Question about the Riemann-Integral definiton.

[riemann86]

Hello, I have a question about the definition of the Riemann integral. I will explain my question with a problem.

It says that the Riemann Integral on[a,b] exists, if for any epsilon this holds:
|Riemannsum(f(x) on [a,b] )- Integralvalue|< epsilon, for any partion over [a,b] where the norm of the partion is less than delta.

Now comes my problem, let's say I want to prove that the Riemann-Integral of x on[a,b] is
(b^2-a^2)/2.

I would then choose a partion (b-a)/n, and show that for a given epsilon, I can make n as big as I want, so that every Riemann sum of this partion goes to the desired value.

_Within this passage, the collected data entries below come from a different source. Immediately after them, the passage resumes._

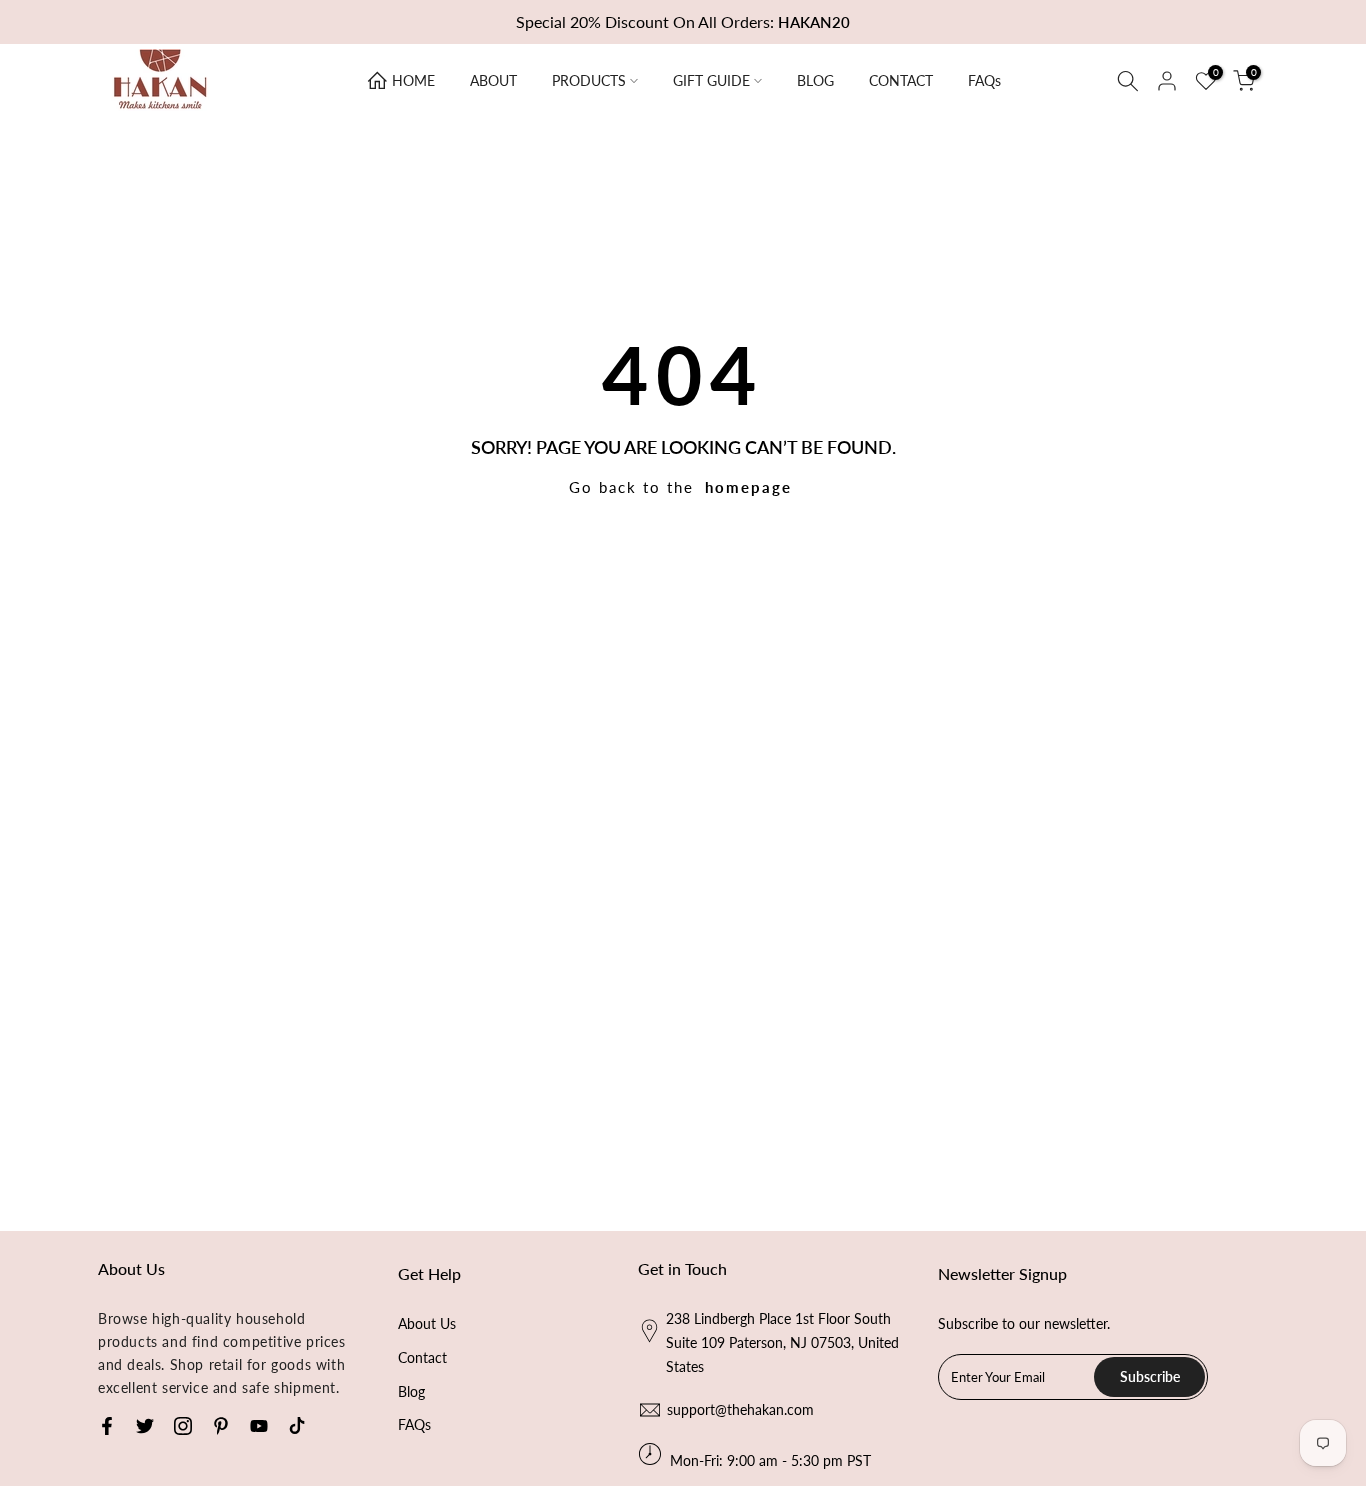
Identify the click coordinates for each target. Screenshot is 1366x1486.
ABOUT (493, 80)
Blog (411, 1391)
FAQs (984, 80)
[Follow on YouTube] (259, 1426)
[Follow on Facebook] (107, 1426)
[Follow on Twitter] (145, 1426)
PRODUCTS (589, 80)
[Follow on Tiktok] (297, 1426)
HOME (413, 80)
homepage (748, 487)
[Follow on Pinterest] (221, 1426)
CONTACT (901, 80)
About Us (427, 1323)
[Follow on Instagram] (183, 1426)
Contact (422, 1357)
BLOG (815, 80)
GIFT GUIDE (711, 80)
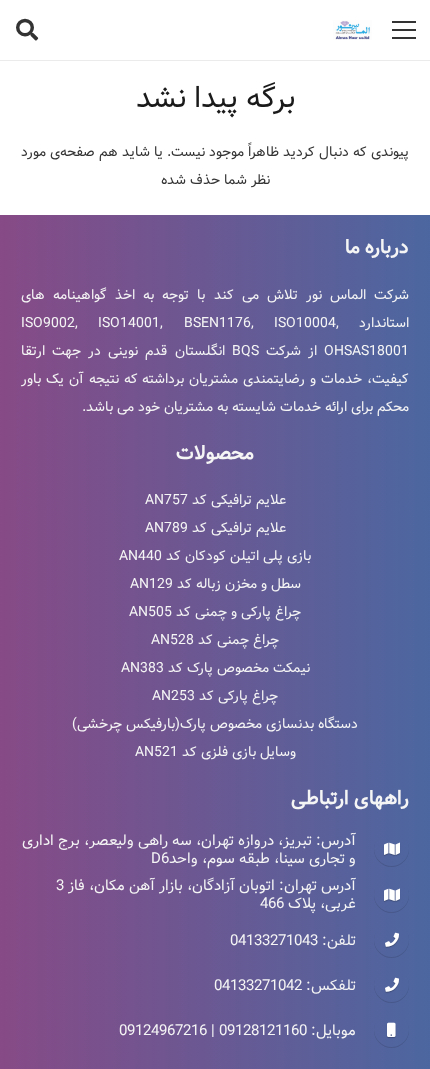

I would do this by first making the Riemann sum as small as possible with a given n, by choosing the left value at each subinterval, and then as big as I can for a given n, by choosing the right value at each subinterval.


Now comes my question, does this really prove that x is Riemann-integrable over [a,b], the problem is when we look at the definition. It says that it is supposed to hold for every partion where the norm goes to zero. But I have only proved it for a partion where each subinterval as equal length (b-a)/n. Isn't this a really big problem with the definition. I mean you can choose that the norm of the partion goes to zero with very many partions, how does one solve this problem?

 

[HallsofIvy]

You say "I would do this by first making the Riemann sum as small as possible with a given n, by choosing the left value at each subinterval, and then as big as I can for a given n, by choosing the right value at each subinterval", which is the crucial point. If we call the sum you get using the left value "L_n" and choosing the right value "R_n", then using any other partition, to get "M_n", we must have L_n\le M_n\le R_n. If the function is "integrable" then the limits of L_n and R_n must be the same so that M_n, trapped between the two, must also converge to the same limit.

 

[riemann86]

Thanks, but how do you show that for any other partion it must lie between those two values? Maybe it is trivial, but I do not see it.
I guess I can accept if for the function x, but I would also like to see it for a another random function.
That is, can we prove that if:

We have a given partion where the norm of the partion goes to zero. For instance a partion where we have equal subinterval lengths, (b-a)/n.
Then for any epsilon, we can get a delta, so that if the norm of the partions is less than delta.
Then we have |Riemannsum - Integralvalue| < epsolon.

Now can we prove that if what I said holds for the partions with equal subinterval lengths, then this implies that the epsilon-delta conditions will also hold for every other partion we can construct in a way where we can control the norm of the partion?